Alors que le Brésil est sous le feu des critiques à cause de son organisation pour le moins chaotique de la Coupe du monde 2014, sa présidente Dilma Roussef n’a pas voulu prendre l’entière responsabilité des retards et autres couacs dans la construction des stade et des infrastructures. Pour la dirigeante brésilienne, la FIFA a aussi sa part de responsabilité. Alors qu’elle recevait des correspondants étrangers à Brazilia, Dilma Roussef a expliqué que la plupart des stades auraient normalement dû être financés par des fonds privés selon les dires mêmes de la FIFA, mais que devant l’urgence de la situation et l’inaction, le gouvernement avait dû prendre les choses en main.

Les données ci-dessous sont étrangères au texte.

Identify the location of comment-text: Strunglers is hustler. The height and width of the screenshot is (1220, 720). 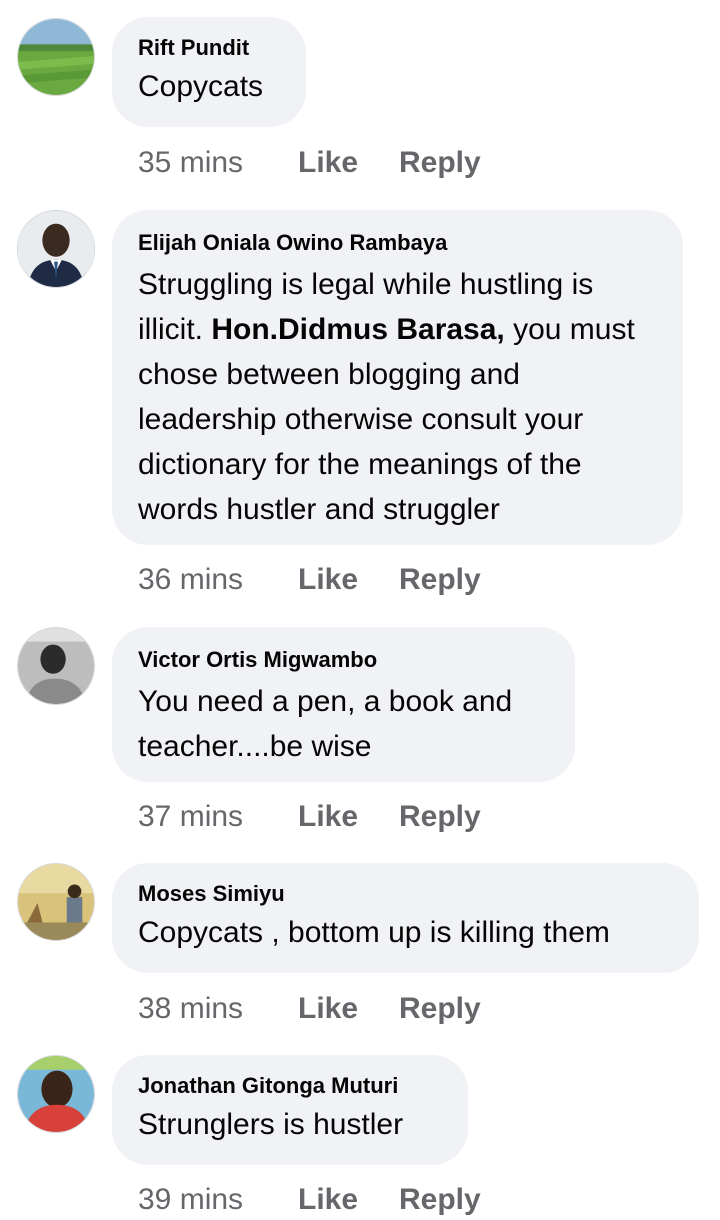
(271, 1124).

De plus, elle en a aussi profité pour assurer que la grande majorité des infrastructures construites étaient pour le Brésil et non pour la Coupe du monde. La modernisation des aéroports ou les travaux de mobilité urbaine n’auraient jamais été réalisés sans le Mondial, a-t-elle assuré devant nos confrères de l’AFP. Pas certain que cela suffise à calmer les manifestations dans le rues brésiliennes pendant la Coupe du monde, mais l’instance dirigeante du football mondial doit aussi avoir sa part de responsabilité dans ce fiasco.